Task objective —
Write out every line of the material as it stands, apart from the pictures.

Information shown —
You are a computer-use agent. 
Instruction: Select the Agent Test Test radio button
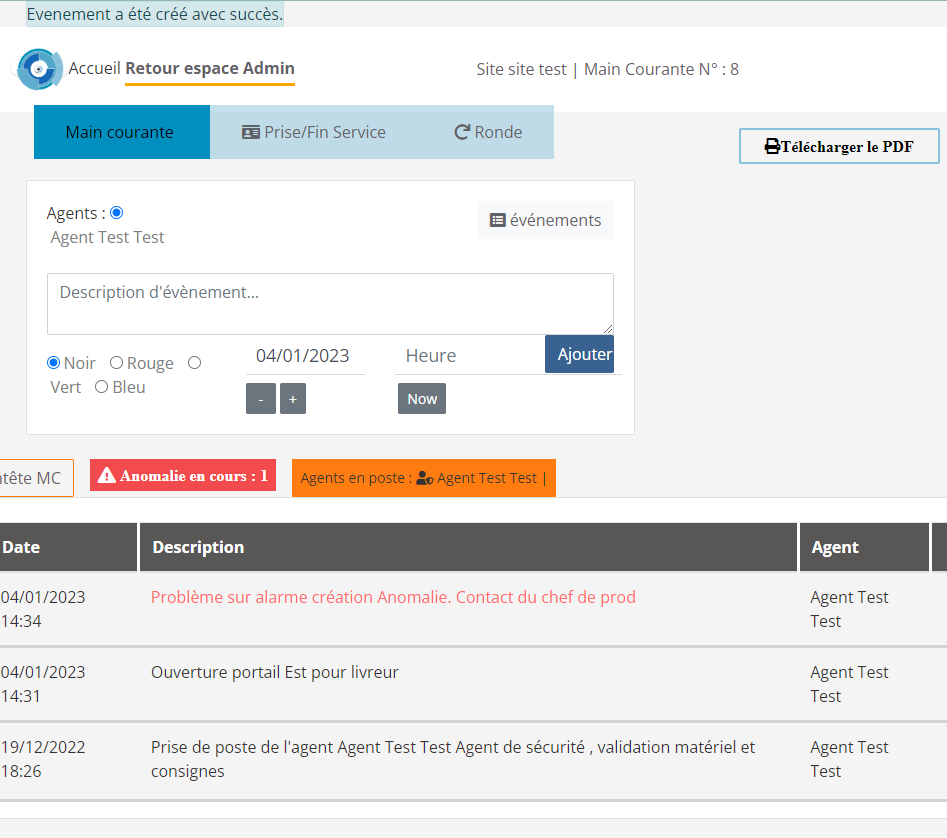[117, 213]
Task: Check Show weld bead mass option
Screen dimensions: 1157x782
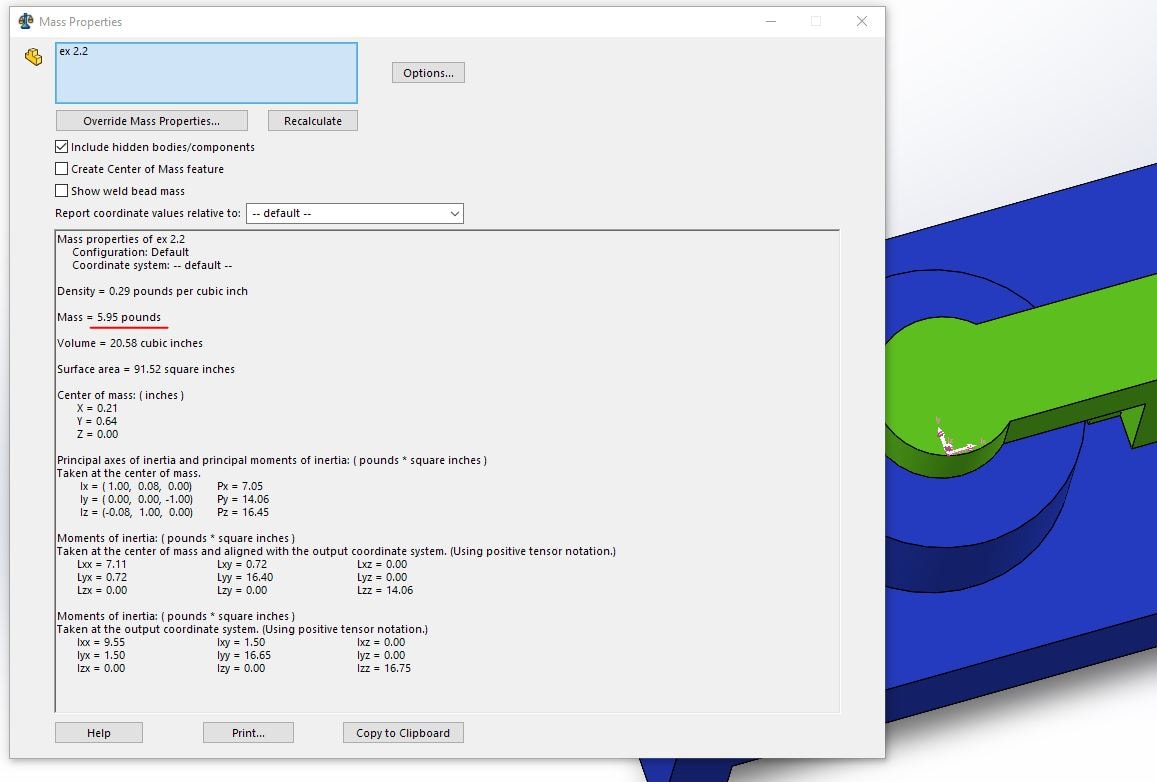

Solution to the exercise —
You are a computer-use agent. 
Instruction: Select the Agent Test Test radio button
[117, 213]
Task: Check Show weld bead mass option
Screen dimensions: 1157x782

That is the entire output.